Section 4: Financial Oversight
The Treasurer shall give a full and correct report on the financial status of the Region at any meeting of the Board of Directors. In each odd-numbered year, the President shall cause an audit of the Region’s financial records to take place, at the Region’s expense and at the close of the fiscal year. The Audit Committee shall consist of the Treasurer, at least one member-at-large, and at least one certified public accountant or other qualified person who need not be a member. The results of this annual audit shall be reported by the Treasurer to the Board of Directors, and the report itself shall be made available to the general membership.
Article XI: Dissolution
Upon dissolution of the Region, assets remaining after payment of outstanding debts will be divided equally among the members of record at that time. Article XII: Amendment of Bylaws
Section 1: Amendment of Bylaws
These Bylaws may be amended by a majority of the votes cast in a referendum of the membership.
Section 2: Proposed Amendments
The Executive Council, Board of Directors, or voting-eligible members constituting at least 3% of the then membership may propose amendments to these Bylaws. Amendments proposed by such members shall be submitted to the Secretary in writing and shall be signed by each member.

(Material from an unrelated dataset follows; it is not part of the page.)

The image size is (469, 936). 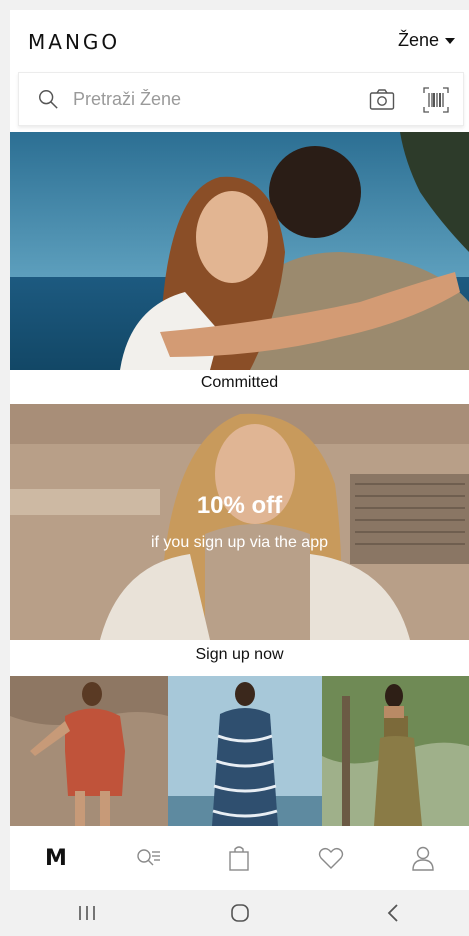 I want to click on thumbnail-beach-photo, so click(x=245, y=751).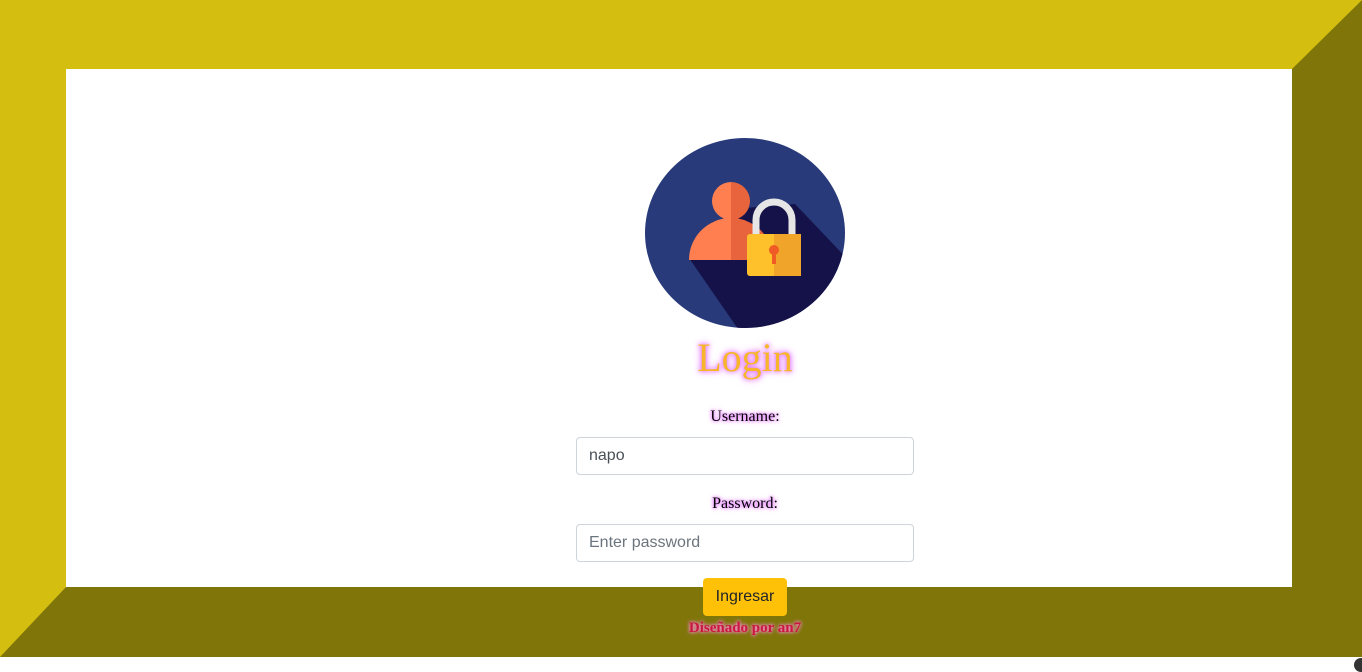 This screenshot has height=672, width=1362. What do you see at coordinates (745, 504) in the screenshot?
I see `password-label: Password:` at bounding box center [745, 504].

Section 3: Notice of Proposed Amendments and Referendum
The Secretary shall cause to be published in the Region’s official publications any proposed amendment submitted to the Secretary within sixty days thereafter, together with an explanation of the proposed amendments and the need therefore by its sponsors. Within a further period of sixty days, any member may submit statements of reasons against the adoption of any amendment to the Secretary. In the next regular publication, the proposed amendments and the explanations and needs shall again be published, together with a summary of any reasons against adoption which may have been submitted. Within fifteen days following the publication of said notice, the Secretary shall cause to be sent by mail (or, if electronic means shall have been approved in accordance with these Bylaws, then by mail, by electronic means or any combination thereof), to all active members a ballot and a copy or facsimile of the initial publication of the proposed amendments and their explanations. The ballot shall specify a final return date of not less than 30 days nor more than 45 days from the date of the initial mailing. In addition, the Executive Council may investigate procedures for electronic voting on such referenda, giving due consideration to methods of voting which are reasonably secure, nonduplicative, and convenient, and which provide the essence of the ability to have the votes sent to and recorded by the Secretary. If the Executive Council is satisfied that it has arrived at procedures that are efficacious and suitable for balloting, it may adopt with the consent of the Board, electronic voting procedures that may supplement mailed balloting procedures, and that may supersede mailed voting procedures for members not objecting to voting by email or other electronic means.
Section 4: Ballots
Mailed votes for or against a proposed amendment to these Bylaws shall be cast on a standardsize postcard and must be signed by the members, with name printed. Each mailed ballot shall provide a space for the vote(s) of related eligible members. All mailed ballots shall be mailed to the Secretary and must be received no later than the date set forth in the notice of referendum. Ballots cast electronically must be in accordance with procedures adopted by the Executive Council under this Article.
Section 5: Tellers
The Secretary and any two members designated by the President shall serve as tellers and shall tabulate the votes cast in the referendum within fifteen days of the return date.
Section 6: Notice of Vote or Referendum Results The Secretary shall cause to be published the result of any vote or referendum on a proposed amendment in the Region’s official publications.